— Start of Listed records —

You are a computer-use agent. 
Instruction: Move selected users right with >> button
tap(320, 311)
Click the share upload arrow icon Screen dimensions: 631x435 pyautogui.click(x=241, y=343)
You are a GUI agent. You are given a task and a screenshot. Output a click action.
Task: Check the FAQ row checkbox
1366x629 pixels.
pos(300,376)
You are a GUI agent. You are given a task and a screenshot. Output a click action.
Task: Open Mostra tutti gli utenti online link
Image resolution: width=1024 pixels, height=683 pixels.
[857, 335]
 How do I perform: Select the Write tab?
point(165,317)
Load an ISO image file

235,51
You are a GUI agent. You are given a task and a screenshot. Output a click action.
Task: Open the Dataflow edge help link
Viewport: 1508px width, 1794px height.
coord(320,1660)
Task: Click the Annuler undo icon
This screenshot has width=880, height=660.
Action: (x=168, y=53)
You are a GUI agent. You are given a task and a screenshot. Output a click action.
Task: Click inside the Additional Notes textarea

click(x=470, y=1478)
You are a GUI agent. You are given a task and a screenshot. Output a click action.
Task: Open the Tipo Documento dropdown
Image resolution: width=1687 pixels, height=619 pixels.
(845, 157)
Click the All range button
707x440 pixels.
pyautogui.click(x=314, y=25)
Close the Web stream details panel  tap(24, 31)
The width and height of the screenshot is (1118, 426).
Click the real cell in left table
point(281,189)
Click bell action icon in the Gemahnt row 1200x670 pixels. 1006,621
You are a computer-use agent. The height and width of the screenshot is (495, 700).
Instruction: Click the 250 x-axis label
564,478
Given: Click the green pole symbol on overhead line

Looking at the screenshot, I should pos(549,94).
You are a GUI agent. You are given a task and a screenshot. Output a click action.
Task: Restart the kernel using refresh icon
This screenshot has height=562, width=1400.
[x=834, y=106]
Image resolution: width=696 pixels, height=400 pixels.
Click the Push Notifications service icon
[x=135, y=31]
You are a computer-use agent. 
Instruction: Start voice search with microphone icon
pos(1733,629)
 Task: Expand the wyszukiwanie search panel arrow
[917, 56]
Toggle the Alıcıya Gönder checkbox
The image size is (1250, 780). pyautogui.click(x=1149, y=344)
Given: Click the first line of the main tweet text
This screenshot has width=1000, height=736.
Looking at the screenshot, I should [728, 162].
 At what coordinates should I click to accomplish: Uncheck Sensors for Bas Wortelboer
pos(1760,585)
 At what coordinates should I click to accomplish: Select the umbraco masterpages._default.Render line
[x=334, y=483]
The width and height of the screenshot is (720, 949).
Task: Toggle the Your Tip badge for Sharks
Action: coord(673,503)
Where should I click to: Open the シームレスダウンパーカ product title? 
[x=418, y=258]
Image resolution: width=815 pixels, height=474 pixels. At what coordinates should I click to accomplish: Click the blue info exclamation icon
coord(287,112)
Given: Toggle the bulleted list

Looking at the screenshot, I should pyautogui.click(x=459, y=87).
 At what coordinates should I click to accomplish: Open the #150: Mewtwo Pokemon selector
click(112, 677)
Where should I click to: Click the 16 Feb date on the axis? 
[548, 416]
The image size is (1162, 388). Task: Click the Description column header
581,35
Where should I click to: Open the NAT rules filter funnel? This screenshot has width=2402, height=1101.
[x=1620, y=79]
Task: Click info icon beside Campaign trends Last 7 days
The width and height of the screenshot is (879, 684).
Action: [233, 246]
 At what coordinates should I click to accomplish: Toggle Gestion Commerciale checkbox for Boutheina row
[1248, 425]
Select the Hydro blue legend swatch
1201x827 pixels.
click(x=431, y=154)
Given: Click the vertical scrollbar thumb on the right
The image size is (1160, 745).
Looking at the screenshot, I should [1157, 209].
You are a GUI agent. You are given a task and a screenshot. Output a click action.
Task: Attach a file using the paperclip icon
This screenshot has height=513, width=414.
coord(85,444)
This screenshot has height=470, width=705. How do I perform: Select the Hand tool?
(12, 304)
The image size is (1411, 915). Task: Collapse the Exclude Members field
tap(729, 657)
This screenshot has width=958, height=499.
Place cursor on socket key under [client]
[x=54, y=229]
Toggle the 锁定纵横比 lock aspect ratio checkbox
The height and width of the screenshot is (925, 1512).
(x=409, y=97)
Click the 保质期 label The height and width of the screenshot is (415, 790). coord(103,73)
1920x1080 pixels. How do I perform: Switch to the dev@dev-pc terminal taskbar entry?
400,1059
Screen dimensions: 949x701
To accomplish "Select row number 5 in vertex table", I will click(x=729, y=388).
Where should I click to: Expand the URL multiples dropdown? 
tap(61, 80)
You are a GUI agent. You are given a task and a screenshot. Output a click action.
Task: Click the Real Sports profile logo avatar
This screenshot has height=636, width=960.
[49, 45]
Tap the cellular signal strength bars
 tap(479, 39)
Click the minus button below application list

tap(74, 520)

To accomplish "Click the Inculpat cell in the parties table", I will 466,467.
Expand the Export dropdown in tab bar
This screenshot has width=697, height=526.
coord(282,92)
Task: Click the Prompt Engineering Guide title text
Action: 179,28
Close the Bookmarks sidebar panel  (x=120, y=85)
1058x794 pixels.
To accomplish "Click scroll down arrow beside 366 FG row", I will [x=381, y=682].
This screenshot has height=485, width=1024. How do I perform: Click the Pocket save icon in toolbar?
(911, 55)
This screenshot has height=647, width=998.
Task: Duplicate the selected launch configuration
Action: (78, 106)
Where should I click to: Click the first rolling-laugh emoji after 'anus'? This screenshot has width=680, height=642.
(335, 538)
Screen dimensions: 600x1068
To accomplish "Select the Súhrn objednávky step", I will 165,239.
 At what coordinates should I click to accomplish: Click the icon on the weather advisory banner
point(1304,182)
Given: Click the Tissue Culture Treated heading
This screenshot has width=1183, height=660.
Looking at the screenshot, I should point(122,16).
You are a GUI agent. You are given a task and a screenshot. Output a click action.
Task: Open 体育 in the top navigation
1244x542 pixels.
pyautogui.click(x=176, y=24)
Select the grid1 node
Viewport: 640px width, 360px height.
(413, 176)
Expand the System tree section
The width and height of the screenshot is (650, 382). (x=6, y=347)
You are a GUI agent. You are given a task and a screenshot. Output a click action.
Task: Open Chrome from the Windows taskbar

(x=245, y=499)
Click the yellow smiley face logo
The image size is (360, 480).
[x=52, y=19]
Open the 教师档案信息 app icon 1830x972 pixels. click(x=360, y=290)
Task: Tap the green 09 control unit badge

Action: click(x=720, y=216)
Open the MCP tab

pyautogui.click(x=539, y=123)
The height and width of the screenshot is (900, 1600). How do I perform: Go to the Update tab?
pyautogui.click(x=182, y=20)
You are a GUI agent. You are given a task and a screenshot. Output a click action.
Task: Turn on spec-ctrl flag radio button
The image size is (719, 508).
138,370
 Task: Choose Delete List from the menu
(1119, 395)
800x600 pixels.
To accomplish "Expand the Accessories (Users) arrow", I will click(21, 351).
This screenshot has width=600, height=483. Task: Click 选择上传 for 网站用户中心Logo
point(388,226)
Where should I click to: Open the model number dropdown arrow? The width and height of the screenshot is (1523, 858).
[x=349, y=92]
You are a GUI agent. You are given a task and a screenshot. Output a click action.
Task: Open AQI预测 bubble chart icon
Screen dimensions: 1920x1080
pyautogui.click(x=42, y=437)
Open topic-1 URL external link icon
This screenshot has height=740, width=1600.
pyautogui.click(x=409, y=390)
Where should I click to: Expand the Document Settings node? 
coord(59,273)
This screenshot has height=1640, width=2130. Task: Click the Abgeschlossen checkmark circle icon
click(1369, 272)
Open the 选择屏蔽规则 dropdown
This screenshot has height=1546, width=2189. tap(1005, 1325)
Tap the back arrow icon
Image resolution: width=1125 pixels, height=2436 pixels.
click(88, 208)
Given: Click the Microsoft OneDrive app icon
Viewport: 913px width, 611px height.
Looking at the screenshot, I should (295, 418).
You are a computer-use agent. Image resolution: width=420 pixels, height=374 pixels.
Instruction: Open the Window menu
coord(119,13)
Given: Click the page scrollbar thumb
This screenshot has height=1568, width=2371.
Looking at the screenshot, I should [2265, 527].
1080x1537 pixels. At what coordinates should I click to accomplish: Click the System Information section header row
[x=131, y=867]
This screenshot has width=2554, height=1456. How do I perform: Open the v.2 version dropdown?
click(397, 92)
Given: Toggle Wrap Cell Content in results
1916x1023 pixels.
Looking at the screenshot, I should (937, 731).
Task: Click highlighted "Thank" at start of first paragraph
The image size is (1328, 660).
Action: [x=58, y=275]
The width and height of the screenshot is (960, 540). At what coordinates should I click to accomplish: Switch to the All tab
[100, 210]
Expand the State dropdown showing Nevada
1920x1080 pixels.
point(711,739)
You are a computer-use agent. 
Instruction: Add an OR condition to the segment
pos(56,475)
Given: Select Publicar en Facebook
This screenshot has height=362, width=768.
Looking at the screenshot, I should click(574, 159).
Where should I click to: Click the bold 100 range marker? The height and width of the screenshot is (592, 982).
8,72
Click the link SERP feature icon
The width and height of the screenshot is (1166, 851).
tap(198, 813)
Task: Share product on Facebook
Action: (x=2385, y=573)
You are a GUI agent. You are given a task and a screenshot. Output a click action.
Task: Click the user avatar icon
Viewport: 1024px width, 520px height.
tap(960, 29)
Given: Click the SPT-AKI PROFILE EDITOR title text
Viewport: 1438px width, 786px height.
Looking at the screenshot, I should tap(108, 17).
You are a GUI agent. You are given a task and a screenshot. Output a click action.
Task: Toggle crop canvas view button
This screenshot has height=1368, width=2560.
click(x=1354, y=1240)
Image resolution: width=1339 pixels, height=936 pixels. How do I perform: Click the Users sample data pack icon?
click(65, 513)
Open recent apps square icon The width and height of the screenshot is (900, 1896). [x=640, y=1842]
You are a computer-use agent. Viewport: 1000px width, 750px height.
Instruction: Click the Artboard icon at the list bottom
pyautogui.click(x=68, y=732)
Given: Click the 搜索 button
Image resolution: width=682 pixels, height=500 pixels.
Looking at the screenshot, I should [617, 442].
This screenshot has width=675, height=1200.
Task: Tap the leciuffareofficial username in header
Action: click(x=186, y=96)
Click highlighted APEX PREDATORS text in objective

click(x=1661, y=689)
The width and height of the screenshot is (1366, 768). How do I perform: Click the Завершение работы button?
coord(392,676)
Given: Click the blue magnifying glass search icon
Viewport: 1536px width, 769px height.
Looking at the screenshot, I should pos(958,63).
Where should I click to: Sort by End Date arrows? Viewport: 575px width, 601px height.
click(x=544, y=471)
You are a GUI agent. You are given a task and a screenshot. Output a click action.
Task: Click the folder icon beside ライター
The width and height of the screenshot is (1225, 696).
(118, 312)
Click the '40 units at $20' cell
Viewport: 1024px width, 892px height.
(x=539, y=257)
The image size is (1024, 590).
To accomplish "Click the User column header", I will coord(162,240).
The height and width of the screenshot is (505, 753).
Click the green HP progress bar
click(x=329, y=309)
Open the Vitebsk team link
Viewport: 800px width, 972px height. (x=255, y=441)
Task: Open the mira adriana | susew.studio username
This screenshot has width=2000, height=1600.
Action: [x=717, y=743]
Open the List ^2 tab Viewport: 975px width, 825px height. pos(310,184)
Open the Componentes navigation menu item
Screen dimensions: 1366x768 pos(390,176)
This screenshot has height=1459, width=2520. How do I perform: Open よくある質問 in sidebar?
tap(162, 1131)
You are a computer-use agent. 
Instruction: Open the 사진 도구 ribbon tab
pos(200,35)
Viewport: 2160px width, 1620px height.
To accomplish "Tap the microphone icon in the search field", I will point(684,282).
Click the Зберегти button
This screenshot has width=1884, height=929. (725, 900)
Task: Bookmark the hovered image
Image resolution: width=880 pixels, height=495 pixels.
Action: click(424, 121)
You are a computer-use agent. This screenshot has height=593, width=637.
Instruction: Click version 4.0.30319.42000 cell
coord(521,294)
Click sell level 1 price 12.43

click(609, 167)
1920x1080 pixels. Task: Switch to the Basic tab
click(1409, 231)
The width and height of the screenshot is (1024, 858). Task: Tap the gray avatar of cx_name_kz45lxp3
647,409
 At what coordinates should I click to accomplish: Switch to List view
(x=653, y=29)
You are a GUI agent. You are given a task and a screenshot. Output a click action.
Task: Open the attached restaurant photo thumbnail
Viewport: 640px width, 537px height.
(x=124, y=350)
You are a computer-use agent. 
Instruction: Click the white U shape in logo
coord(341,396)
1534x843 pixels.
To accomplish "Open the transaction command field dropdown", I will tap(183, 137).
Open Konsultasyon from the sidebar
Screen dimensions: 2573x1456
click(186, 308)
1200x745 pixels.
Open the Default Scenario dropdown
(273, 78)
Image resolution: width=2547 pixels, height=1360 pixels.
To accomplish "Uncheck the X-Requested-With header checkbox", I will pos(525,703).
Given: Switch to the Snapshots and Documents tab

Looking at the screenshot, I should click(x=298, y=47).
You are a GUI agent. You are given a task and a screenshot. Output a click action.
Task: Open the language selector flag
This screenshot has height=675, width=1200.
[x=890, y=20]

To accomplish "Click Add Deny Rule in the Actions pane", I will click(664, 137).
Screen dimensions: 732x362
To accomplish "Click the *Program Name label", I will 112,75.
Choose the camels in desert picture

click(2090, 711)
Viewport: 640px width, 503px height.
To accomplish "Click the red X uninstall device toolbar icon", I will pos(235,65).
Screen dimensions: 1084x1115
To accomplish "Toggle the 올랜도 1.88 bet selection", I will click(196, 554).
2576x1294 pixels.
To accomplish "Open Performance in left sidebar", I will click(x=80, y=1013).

— End of Listed records —

* _Given task_
Copy out every line of the listing above that contains the string "label".

* _Result_
Instruction: Click the 250 x-axis label
Click the 保质期 label The height and width of the screenshot is (415, 790). coord(103,73)
To accomplish "Click the *Program Name label", I will 112,75.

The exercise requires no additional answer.